Relationships between Electroencephalogram and Thermal Perception of Passenger in Winter Vehicle Compartments

Abstract

The development of electric vehicles (EVs) has prompted a critical examination of the trade-off between range and human thermal comfort. Therefore, an accurate, real-time assessment of human thermal perception inside vehicles is important. This study investigates an electroencephalogram- (EEG-) based method for evaluating human thermal comfort in the vehicle passenger compartment. Under transient winter heating conditions, the study experimentally investigates the correlation between objective physiological parameters (skin temperature and electroencephalogram) and subjective human thermal perception.
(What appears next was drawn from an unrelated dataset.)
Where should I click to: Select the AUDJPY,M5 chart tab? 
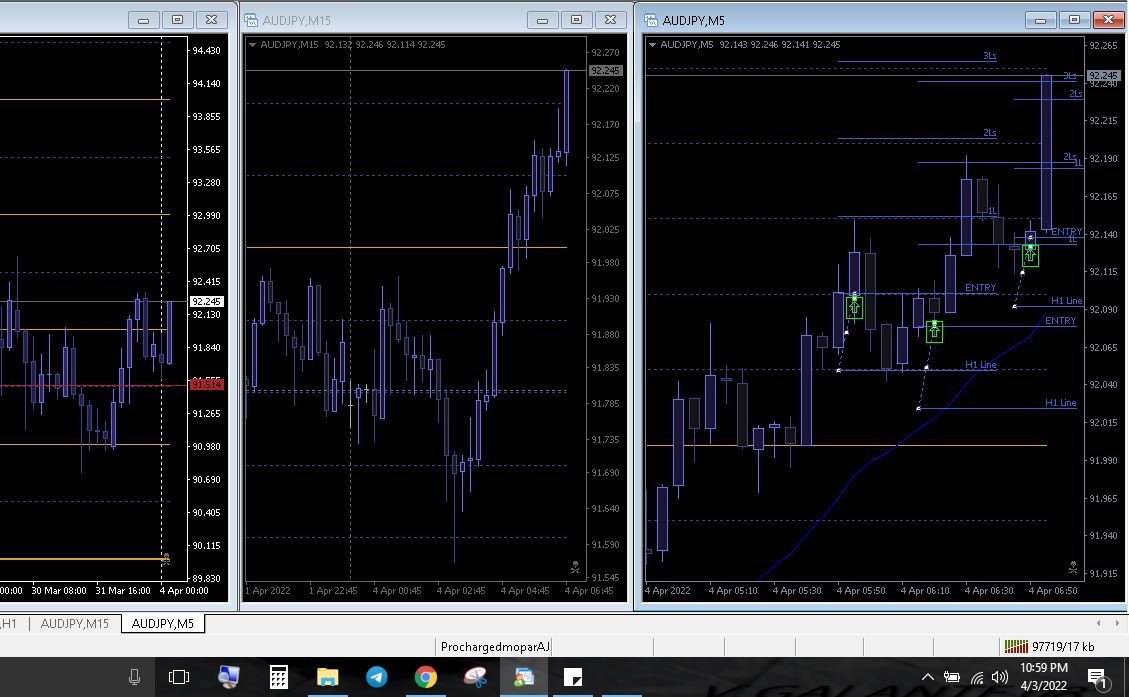(x=163, y=624)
The results reveal distinct patterns in EEG signals corresponding to changes in thermal perception. Specifically, the δ rhythm exhibits a U-shape variation with increasing thermal perception, while the θ, α, β, and γ rhythms display an inverted U-shape variation. Differences in each frequency band across thermal comfort states in humans are greater than differences in the frequency band across thermal sensation states. Furthermore, the relative power of the θ rhythm emerges as the most effective in discerning the thermal perception state of the human body. The EEG signal characteristics of the T7 and T8 channels align more closely with human thermal sensation, whereas the AF4 channel excels at discriminating the state of human thermal comfort. The insights gained from this study serve as a foundation for evaluating human thermal perception in vehicles, enhancing human-vehicle interaction, and addressing challenges related to human thermal comfort and vehicle range.